Dorénavant, ces derniers doivent jouer un rôle déterminant dans le processus
conduisant à l'image fidèle exprimée à travers l'information financière publiée
par l'entreprise. De ce fait, la qualité des états financiers n'est plus
l'apanage des seuls agents et cadres comptables. Sans une information de base
utile et intelligible, l'"expertise" des comptables ne suffit pas pour favoriser
la production d'informations financières conformes aux normes IFRS.

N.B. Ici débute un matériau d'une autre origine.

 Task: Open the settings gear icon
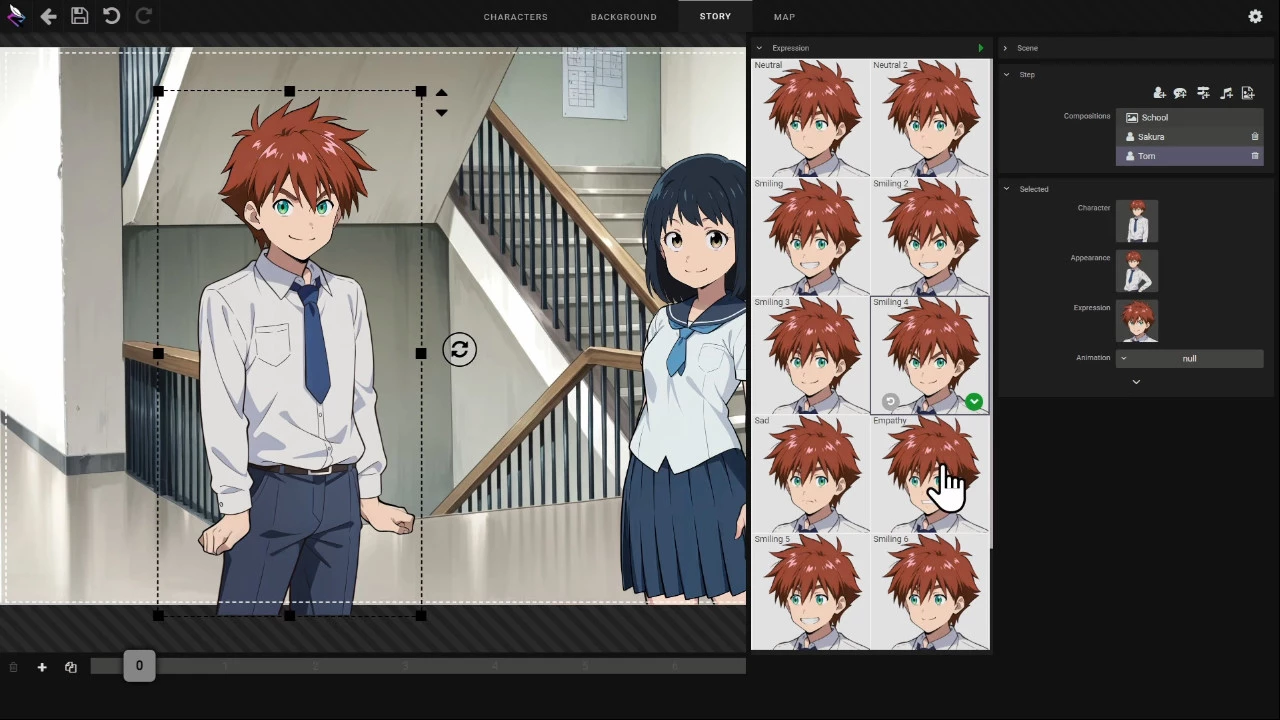[x=1255, y=16]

- Les administrateurs, de par leur responsabilité première et légale quant à
l'arrêté des comptes sociaux, gagnent à mettre en place des mécanismes à même de
les protéger de la divulgation d'états financiers non-conformes au nouveau
référentiel comptable.
La certification des états financiers par les commissaires aux comptes n'exonère
point les dirigeants en cas de publication de "faux bilans". Les administrateurs
sont, en effet, considérés comme les véritables auteurs de comptes sociaux et en
assument l'entière responsabilité. En cas de non respect des normes comptables
IFRS par l'entreprise, le commissaire aux comptes serait, tout naturellement,
"complice" de la faute liée à la production de "bilans inexacts" s'il n'en
averti pas l'assemblée des actionnaires.
- Garant de la bonne information financière divulguée par l'entreprise, le
commissaire aux comptes se trouve dans l'obligation de dominer parfaitement les
normes IFRS. La raison d'être du mandat de commissariat aux comptes en dépendra.
La profession comptable gagne, avec la bénédiction des pouvoirs publics, mettre
un plan d'urgence pour la mise à niveau des certificateurs des états financiers.
Sans cela, certaines entreprises de taille importante et d'autres dotées de
management averti peuvent dépasser leurs propres auditeurs externes dans le
savoir et le savoir-faire comptables.